TRECHO DO DOCUMENTO:
● ● ●

O ano era 1986, eu estava com 23 anos, terminando o curso de jornalismo. Havia me valido de um conhecimento distante de família para abordar o "vampiro" na véspera pedindo uma conversa. Não era uma entrevista, mas um grito de socorro como o jovem Franz Xaver Kappus fez com Rainer Maria Rilke. Eu queria ser escritor e buscava conselhos do mestre do conto.

Sensibilizado com meu apelo, Trevisan marcou um encontro para o dia seguinte. E lá estava ele na porta da Livraria Curitiba me esperando.

Nosso encontro começou entre as estantes da livraria. Trevisan mostrou "Dom Casmurro", de Machado de Assis, e disparou: "Esse livro, junto com a Bíblia, são os únicos que qualquer candidato a escritor não pode deixar de ler".

Saímos dali e fomos dar uma volta pelo calçadão da Rua Quinze. No caminho, Dalton falou da importância da infância na formação de um escritor. Como Rilke, o escritor curitibano considerava os sofrimentos da primeira fase da vida fundamentais. "Esse tesouro de recordações vai moldar a sua escrita", disse.

Trevisan falou de cinema, sua arte preferida depois da literatura. Citou Woody Allen. "Manhattan e uma obra de arte", disse. "Allen também se valeu das experiencias traumáticas, de um jovem marginalizado, para formar sua obra".

Encontramos o também escritor Felicio Raitani Neto, amigo de Trevisan, e entramos num bar para comer empadinhas e beber cerveja preta. Nesse bar, o "Vampiro de Curitiba" costumava garimpar seus personagens entre um gole e outro.

Trevisan considerou que numa cidade grande como São Paulo, a inspiração possa chegar com mais facilidade a um escritor. Mas ali, na provinciana Curitiba, em suas palavras, "as aberrações aparecem menos diluídas".

Já era final de tarde quando me despedi do vampiro. Agradeci pela experiência. Ele foi rápido na resposta: "No teu lugar teria preferido conhecer uma mocinha bonita, mas enfim..."

De volta a São Paulo, passei nossa conversa para o papel e, depois, o texto chegou às mãos de um editor do Jornal do Brasil e foi publicado em seu Caderno B, em agosto daquele mesmo ano.

Trevisan não perdoou a violação da sua intimidade e me dedicou um conto chamado "Chupim Crapuloso". A inviolabilidade de Dalton Trevisan fazia parte de um personagem criado por ele para si mesmo.

● ● ●

ITENS FORNECIDOS:

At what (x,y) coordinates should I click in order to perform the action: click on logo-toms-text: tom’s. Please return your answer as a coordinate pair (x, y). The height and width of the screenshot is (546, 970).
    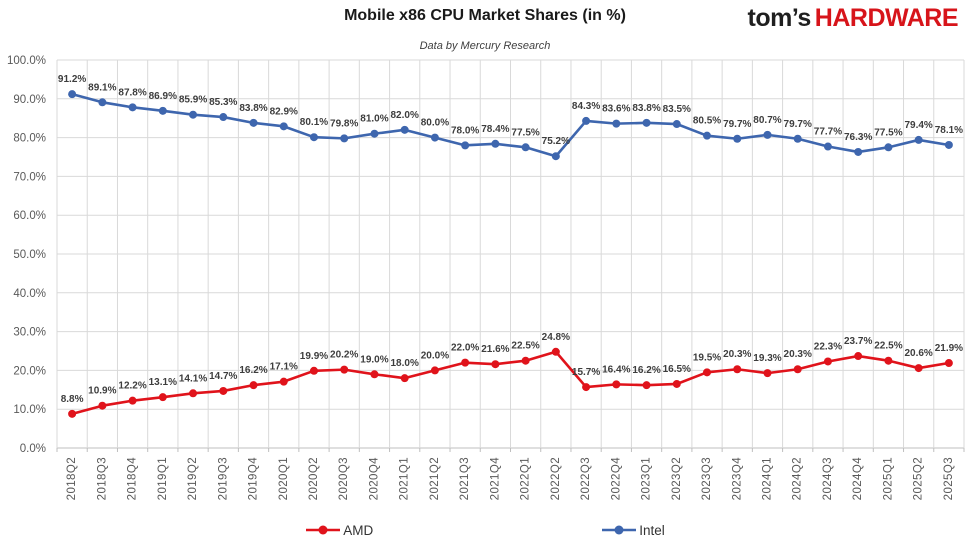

● ● ●

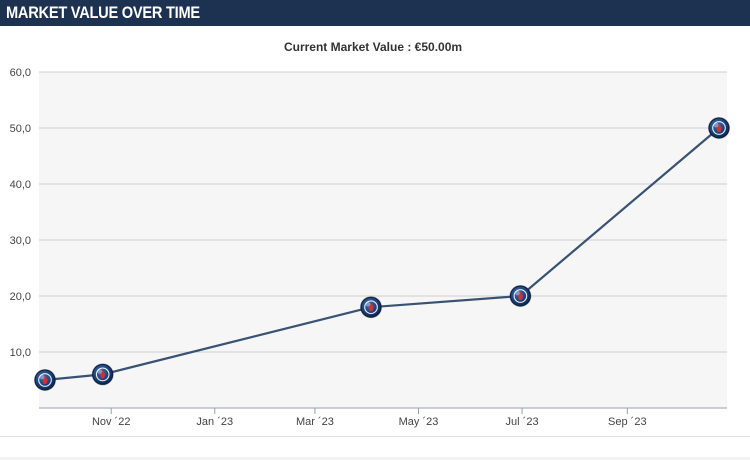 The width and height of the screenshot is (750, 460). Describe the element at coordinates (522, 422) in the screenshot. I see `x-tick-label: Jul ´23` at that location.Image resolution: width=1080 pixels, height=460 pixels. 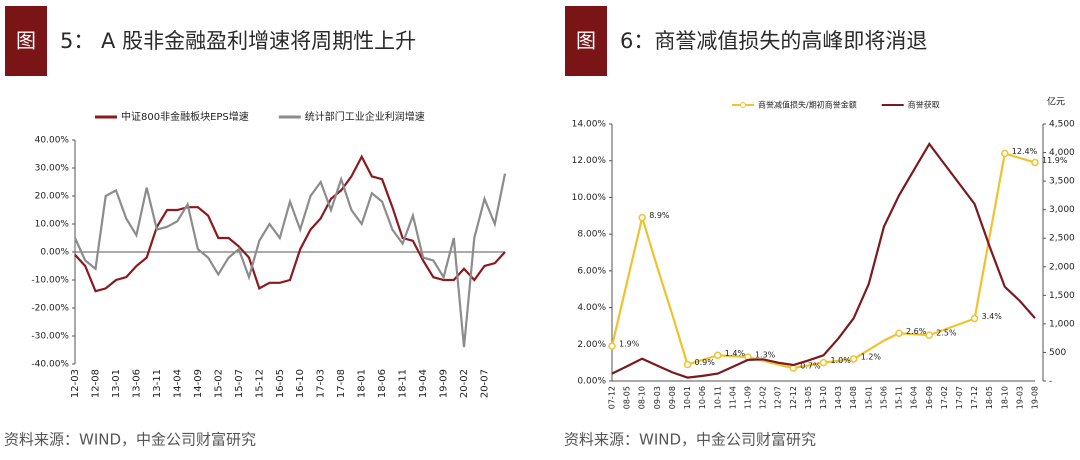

● ● ●

O QUE FAZER:
1 > Responda com base no relato sobre o encontro com Dalton Trevisan:
(a) Quantos anos tinha quem escreve o relato em 1986?
(b) Que livro Trevisan colocou ao lado da Bíblia como leitura indispensável para um candidato a escritor?
(c) Em que caderno do Jornal do Brasil o texto da conversa foi publicado?
2 > Por favor, reproduza o trecho do relato sobre o encontro com Dalton Trevisan de "Trevisan não perdoou" até "para si mesmo.", incluindo essas palavras.

RESPOSTAS DO EXERCÍCIO:
1 >
(a) 23 anos.
(b) "Dom Casmurro", de Machado de Assis.
(c) No Caderno B.

2 >
Trevisan não perdoou a violação da sua intimidade e me dedicou um conto chamado "Chupim Crapuloso". A inviolabilidade de Dalton Trevisan fazia parte de um personagem criado por ele para si mesmo.